The priestess blinked in surprise—her expression softening with cautious warmth.

"Nice to meet you too, Adrian."

She smiled—not the grand, holy kind she wore before the summoning, but something smaller. Realer.

"Now…" she glanced at the cloth barely hanging around his waist. "How about we get you some clothes before we continue this conversation?"

Adrian didn't answer, but he gave the faintest nod.

Kalien turned gracefully, her robes brushing across the marble as she began walking.

"Follow me."

He stepped forward, slowly, barefoot on the cracked stone. Every muscle in his body ached, but he moved without complaint.

The crowd parted in silence.

Every eye followed him.

Hundreds of white-robed clergy, summoners, and acolytes stood like statues—watching the summoned man walk past them, half-covered in linen and lit by the flicker of broken candles. No one dared whisper. No one dared breathe too loud.

Adrian kept his head forward.

He didn't look at them.

Didn't care about the way their gazes followed him like ghosts.

He was used to it.

Being watched. Judged. Whispered about.

But never like this.

Not with expectation.Not with hope.

Kalien led him down a side corridor, past a pair of tall iron-framed doors flanked by guards in ceremonial armor. They bowed their heads as she passed, then glanced at Adrian—not with suspicion, but with awe.

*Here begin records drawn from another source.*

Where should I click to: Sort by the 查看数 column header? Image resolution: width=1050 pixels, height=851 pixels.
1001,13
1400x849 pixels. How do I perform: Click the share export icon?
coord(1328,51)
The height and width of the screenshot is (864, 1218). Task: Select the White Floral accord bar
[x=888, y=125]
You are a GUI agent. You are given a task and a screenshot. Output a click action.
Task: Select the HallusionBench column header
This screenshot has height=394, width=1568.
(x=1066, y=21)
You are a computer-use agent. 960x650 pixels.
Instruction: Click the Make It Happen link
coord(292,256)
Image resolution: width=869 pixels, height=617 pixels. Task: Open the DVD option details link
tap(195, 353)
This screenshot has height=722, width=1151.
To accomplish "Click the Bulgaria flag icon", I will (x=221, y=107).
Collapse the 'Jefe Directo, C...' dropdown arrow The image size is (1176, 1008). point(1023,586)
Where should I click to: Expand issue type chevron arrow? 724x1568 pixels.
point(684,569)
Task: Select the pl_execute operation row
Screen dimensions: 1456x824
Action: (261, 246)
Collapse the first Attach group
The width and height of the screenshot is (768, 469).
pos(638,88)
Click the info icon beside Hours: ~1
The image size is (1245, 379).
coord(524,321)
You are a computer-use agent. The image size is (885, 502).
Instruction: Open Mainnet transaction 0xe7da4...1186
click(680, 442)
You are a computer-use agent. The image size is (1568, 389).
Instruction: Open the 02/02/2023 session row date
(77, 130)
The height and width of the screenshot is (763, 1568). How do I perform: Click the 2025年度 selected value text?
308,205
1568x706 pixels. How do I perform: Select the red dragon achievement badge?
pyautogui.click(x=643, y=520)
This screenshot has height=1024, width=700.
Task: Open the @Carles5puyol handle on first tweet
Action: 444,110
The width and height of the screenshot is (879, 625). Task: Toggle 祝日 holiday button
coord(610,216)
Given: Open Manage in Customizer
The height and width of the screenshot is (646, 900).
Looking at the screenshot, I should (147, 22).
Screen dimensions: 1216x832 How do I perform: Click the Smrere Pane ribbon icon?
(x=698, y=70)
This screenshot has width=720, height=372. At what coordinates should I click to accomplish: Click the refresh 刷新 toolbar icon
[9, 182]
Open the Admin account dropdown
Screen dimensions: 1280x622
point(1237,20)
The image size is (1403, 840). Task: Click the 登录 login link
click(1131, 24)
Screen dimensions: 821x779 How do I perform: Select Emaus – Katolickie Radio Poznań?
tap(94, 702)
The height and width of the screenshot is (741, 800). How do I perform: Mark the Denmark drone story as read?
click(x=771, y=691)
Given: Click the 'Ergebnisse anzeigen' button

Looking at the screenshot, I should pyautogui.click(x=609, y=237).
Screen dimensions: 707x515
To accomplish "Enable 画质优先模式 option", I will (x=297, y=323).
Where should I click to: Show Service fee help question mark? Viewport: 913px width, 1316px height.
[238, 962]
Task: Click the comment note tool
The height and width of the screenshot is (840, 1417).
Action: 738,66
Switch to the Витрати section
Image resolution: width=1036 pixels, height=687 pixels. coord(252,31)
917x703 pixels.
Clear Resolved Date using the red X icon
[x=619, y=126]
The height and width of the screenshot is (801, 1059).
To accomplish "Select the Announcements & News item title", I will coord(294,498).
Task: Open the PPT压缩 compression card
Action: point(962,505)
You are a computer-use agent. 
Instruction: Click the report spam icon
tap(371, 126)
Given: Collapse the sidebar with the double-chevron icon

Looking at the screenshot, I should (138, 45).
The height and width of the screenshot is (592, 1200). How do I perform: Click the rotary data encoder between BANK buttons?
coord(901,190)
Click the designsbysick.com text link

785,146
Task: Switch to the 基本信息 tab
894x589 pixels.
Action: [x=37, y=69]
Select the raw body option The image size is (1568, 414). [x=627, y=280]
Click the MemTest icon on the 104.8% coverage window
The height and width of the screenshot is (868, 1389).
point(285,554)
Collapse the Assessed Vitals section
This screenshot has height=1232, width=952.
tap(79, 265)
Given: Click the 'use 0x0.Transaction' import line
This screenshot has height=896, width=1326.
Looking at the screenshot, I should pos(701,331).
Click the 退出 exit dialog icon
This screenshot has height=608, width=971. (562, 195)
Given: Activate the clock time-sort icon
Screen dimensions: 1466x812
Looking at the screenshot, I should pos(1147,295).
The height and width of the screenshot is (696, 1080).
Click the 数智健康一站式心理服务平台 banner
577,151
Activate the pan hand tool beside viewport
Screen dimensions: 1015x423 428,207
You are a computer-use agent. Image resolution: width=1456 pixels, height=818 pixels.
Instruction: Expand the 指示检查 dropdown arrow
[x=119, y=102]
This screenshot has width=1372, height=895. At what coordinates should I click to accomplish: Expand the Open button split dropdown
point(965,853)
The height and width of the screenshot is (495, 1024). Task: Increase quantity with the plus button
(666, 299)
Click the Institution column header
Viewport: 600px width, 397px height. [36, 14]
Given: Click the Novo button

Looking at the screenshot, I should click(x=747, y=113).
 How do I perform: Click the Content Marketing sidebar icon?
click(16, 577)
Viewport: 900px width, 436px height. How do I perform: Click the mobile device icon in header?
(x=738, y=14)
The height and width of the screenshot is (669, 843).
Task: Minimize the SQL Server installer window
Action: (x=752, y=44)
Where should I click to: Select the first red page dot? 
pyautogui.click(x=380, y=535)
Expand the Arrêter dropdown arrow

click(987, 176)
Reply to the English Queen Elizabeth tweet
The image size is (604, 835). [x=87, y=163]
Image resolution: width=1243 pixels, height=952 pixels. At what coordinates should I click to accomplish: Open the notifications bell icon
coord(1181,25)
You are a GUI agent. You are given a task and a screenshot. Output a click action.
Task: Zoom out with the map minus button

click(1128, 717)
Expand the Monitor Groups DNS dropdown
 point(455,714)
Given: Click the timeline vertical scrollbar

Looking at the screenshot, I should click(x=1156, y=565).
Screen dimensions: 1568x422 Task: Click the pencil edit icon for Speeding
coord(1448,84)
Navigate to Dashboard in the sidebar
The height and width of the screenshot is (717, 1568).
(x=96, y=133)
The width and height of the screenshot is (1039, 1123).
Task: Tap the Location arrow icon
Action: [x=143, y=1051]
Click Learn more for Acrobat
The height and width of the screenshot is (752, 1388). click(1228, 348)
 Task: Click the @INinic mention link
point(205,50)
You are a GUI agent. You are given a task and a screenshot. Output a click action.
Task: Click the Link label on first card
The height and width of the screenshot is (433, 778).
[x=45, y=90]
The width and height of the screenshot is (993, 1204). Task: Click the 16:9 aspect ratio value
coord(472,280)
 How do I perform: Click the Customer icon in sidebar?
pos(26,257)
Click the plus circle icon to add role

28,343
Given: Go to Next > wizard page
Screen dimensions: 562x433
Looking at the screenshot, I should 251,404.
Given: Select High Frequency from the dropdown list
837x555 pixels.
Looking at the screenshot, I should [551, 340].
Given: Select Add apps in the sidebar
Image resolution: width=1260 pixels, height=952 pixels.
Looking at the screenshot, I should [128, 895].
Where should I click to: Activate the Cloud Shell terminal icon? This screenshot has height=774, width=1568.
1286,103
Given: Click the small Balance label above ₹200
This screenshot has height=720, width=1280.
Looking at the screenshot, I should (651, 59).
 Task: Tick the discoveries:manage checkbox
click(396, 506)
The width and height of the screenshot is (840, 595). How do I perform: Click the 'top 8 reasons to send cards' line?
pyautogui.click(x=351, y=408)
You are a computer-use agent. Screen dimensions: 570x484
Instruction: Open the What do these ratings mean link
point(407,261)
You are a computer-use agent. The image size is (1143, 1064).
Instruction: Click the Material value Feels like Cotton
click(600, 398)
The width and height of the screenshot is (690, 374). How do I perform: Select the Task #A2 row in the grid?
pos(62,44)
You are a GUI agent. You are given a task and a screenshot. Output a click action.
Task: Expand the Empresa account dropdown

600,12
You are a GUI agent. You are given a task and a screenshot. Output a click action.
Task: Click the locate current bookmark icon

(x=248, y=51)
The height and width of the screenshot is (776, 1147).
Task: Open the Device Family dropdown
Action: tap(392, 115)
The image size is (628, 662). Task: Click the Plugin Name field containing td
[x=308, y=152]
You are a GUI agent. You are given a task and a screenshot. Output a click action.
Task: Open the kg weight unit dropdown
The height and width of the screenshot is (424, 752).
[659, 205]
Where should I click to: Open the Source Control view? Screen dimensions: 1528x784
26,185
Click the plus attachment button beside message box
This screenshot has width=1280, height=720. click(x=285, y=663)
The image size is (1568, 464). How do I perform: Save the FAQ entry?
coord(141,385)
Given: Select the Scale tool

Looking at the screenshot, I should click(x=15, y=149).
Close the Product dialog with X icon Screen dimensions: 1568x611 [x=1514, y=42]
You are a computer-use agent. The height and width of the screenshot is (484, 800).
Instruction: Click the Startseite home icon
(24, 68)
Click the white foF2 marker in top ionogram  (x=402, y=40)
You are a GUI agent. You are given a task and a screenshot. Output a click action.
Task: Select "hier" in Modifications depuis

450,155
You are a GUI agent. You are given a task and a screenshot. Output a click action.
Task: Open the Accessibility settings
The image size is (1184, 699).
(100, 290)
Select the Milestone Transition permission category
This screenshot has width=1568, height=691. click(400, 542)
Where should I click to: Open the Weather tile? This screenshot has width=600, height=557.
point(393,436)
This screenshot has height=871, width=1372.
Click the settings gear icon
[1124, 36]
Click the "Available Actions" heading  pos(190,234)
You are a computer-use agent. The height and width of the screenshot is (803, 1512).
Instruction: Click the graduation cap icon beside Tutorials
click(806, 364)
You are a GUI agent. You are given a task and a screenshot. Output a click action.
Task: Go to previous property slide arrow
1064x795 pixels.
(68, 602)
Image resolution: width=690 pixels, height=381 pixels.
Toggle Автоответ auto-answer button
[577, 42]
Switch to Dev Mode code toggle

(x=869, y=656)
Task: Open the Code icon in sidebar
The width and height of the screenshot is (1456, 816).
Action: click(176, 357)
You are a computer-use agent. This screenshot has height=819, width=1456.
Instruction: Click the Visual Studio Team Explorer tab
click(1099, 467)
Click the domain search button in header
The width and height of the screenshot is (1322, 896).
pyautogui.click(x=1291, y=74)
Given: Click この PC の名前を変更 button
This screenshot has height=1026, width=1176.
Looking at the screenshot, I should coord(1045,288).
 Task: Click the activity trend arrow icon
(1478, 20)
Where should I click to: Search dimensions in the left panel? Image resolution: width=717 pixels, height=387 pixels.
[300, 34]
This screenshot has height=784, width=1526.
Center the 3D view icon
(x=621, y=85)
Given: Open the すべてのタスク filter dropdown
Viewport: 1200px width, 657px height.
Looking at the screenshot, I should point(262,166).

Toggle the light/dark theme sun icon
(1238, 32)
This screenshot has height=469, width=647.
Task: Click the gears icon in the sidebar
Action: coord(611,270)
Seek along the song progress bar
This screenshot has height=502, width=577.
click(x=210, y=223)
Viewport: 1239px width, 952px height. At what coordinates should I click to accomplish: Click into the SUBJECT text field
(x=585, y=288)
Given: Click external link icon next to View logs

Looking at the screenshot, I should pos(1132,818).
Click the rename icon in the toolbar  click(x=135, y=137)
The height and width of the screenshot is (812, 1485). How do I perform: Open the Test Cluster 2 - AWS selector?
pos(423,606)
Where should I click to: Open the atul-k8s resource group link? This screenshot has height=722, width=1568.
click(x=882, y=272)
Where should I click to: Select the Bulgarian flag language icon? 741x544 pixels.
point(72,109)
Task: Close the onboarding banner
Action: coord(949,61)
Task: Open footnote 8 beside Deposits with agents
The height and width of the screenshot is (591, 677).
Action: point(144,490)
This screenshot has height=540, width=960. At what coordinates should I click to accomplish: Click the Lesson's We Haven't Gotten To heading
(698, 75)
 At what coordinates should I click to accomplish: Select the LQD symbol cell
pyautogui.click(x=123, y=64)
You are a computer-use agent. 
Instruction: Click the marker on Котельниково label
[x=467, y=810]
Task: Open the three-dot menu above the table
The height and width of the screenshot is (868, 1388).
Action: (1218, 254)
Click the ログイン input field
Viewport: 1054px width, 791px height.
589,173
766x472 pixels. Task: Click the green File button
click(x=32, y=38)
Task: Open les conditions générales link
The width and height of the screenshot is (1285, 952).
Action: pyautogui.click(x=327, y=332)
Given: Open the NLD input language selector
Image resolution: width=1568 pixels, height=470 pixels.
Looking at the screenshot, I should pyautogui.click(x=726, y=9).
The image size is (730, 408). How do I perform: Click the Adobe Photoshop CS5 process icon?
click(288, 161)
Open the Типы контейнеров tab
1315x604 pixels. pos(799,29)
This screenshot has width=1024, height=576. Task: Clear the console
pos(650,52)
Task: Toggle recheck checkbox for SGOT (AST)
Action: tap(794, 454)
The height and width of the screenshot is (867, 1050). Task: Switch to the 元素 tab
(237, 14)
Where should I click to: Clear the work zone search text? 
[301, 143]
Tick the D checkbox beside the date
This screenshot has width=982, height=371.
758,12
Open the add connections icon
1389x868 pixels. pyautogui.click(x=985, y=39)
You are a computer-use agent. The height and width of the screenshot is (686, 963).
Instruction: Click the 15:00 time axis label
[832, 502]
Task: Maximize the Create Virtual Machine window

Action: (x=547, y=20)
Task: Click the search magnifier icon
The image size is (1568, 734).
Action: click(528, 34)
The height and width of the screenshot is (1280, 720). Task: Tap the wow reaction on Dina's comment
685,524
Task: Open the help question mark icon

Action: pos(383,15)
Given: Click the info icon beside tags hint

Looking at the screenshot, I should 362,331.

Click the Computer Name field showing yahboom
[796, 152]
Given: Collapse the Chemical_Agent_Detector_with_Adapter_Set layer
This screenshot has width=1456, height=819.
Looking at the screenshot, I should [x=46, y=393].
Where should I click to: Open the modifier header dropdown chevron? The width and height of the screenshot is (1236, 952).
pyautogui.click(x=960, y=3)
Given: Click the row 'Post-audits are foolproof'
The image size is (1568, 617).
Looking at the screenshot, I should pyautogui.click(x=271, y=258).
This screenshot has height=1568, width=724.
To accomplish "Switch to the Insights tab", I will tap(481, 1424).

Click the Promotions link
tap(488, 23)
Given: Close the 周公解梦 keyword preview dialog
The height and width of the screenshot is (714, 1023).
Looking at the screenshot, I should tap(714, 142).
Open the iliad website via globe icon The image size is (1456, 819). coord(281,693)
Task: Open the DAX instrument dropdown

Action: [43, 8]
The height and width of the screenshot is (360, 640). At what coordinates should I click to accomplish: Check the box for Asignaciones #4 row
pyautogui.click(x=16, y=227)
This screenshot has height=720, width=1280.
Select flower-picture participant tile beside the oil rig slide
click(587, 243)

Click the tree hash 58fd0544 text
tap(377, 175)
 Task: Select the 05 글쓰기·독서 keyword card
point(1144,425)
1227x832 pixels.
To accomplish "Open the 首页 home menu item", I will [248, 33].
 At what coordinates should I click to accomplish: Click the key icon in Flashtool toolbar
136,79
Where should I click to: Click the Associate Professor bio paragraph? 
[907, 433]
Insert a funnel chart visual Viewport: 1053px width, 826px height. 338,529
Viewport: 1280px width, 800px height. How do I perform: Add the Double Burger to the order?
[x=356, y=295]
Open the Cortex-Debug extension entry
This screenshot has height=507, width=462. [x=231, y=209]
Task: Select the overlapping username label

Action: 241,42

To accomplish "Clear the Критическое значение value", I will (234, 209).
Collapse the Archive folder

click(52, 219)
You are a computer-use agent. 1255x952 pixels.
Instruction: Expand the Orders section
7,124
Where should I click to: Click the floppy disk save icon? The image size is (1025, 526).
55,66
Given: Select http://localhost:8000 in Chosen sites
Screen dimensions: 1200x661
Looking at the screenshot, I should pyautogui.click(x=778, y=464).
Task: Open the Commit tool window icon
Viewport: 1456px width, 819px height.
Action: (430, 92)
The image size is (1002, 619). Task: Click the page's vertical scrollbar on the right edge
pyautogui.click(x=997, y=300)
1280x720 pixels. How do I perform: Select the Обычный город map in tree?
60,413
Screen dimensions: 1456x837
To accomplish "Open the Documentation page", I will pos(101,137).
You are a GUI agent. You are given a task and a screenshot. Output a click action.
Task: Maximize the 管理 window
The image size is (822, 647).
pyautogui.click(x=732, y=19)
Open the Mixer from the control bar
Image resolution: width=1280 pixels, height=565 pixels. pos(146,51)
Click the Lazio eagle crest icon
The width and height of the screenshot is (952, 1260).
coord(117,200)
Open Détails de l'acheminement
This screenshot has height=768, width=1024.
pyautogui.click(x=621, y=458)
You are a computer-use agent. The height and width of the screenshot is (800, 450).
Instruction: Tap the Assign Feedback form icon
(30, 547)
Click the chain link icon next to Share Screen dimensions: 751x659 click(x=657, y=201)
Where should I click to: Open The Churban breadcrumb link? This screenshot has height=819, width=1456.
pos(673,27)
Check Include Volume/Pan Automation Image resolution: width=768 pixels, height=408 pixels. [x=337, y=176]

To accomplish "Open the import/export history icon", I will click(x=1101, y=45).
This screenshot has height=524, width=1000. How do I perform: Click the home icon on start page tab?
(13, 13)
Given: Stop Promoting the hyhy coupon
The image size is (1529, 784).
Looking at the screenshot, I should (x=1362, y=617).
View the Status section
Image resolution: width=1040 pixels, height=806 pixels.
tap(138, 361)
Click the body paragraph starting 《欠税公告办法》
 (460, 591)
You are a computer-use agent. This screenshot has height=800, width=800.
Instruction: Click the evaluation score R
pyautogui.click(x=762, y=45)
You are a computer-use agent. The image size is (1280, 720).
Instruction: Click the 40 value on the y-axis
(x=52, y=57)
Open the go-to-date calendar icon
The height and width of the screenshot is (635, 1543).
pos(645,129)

The corridor narrowed, lit only by golden lanterns and a faint magical glow running along the seams of the ceiling.

Finally, she stopped beside a wooden door carved with the seal of the Eternal Church—a ring of stars surrounding a single, open eye.

She pushed it open.

"You can change here," she said gently. "Clean robes are inside."

Adrian looked at the door, then back at her.

"You waiting outside to spy on your 'hero'?"

She smiled again, but this time, it held a trace of mischief.

"Only if you try to run."

Adrian snorted once.

"I don't run. I came here to kill."

Kalien's smile faded, but she didn't argue.

She simply nodded.

"Then get dressed. We'll speak again soon."

She turned, the door closing gently behind her—leaving Adrian alone in the dim room, and the silent cathedral behind him still echoing with everything he was not.

The wooden door clicked softly behind him as it shut.

Adrian stood motionless for a moment, the flickering lantern above casting long shadows against the walls. The room was modest—stone walls, a wooden bench, a small washbasin in the corner, and folded white robes laid neatly atop a table. A narrow stained-glass window let in light from the moon outside, its image of Aeternitas glowing with soft blue hues that painted the floor in divine color.

But Adrian wasn't admiring the architecture.

He stepped to the center of the room and turned a slow circle, scanning every corner, every seam in the wall, every shadow.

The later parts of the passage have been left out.